Consigne 1
Pouvez-vous recopier intégralement le texte fourni, sans rien y changer ?
Consigne 2
Pouvez-vous restituer sous forme de liste JSON de chaînes, une chaîne par ligne et sans les lignes vides, uniquement les lignes du listing qui commencent à celle contenant "Task: Click the trend" et vont jusqu'à la fin du listing, ces deux bornes comprises ? Laissez les images hors de la réponse.

Texte fourni
* * *
5948. — À M.  LE DOCTEUR TRONCHIN[1].
Mars.

Mon cher Esculape, voici une lettre de mon philosophe Damilaville. Si vous avez la bonté et le temps de faire un petit mot de réponse, je vous supplierai de me l’adresser. Félicitons-nous tous deux de vivre dans un siècle où il se trouve cinquante maîtres des requêtes qui députent au roi pour le supplier d’abolir à jamais la fête dans laquelle la ville de Toulouse remerciait Dieu d’avoir égorgé autrefois trois ou quatre mille de leurs frères. Il y a longtemps que je n’ai goûté une joie si pure.


5949. — À M.  BERTRAND.
À Ferney, 19 mars.
* * *
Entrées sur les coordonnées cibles
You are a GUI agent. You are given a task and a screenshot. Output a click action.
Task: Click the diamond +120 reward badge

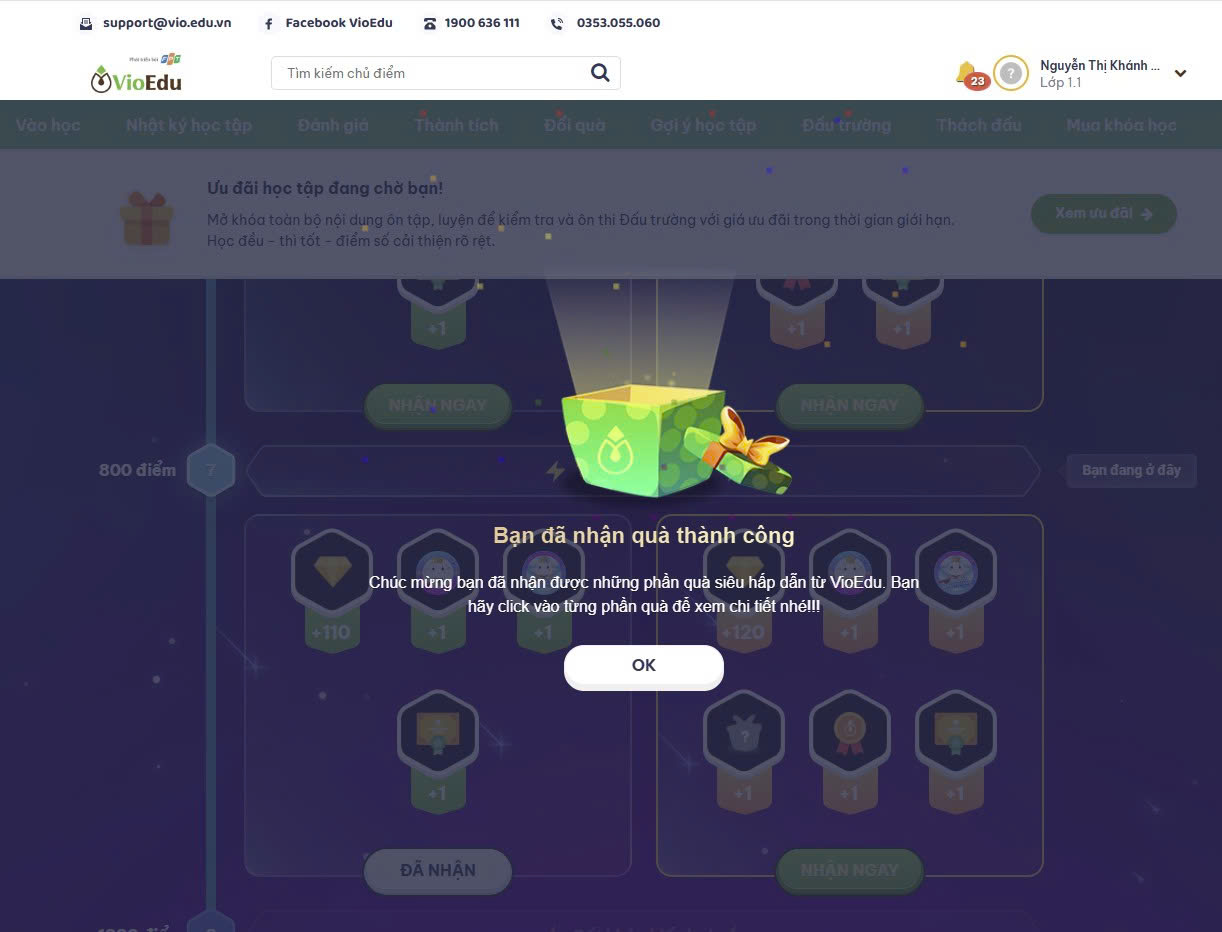pos(743,592)
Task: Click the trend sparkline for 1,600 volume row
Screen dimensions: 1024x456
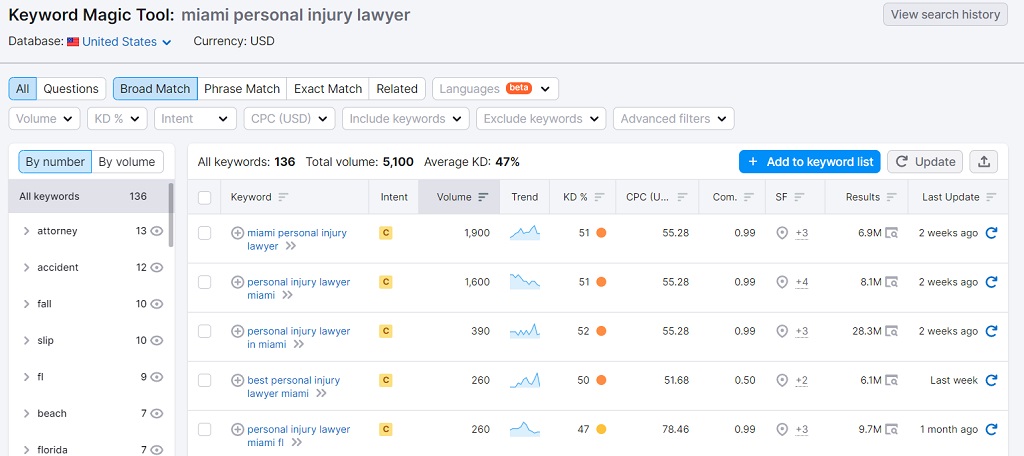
* * *
Réponse 1
5948. — À M.  LE DOCTEUR TRONCHIN[1].
Mars.

Mon cher Esculape, voici une lettre de mon philosophe Damilaville. Si vous avez la bonté et le temps de faire un petit mot de réponse, je vous supplierai de me l’adresser. Félicitons-nous tous deux de vivre dans un siècle où il se trouve cinquante maîtres des requêtes qui députent au roi pour le supplier d’abolir à jamais la fête dans laquelle la ville de Toulouse remerciait Dieu d’avoir égorgé autrefois trois ou quatre mille de leurs frères. Il y a longtemps que je n’ai goûté une joie si pure.


5949. — À M.  BERTRAND.
À Ferney, 19 mars.

Réponse 2
[
  "Task: Click the trend sparkline for 1,600 volume row",
  "Screen dimensions: 1024x456"
]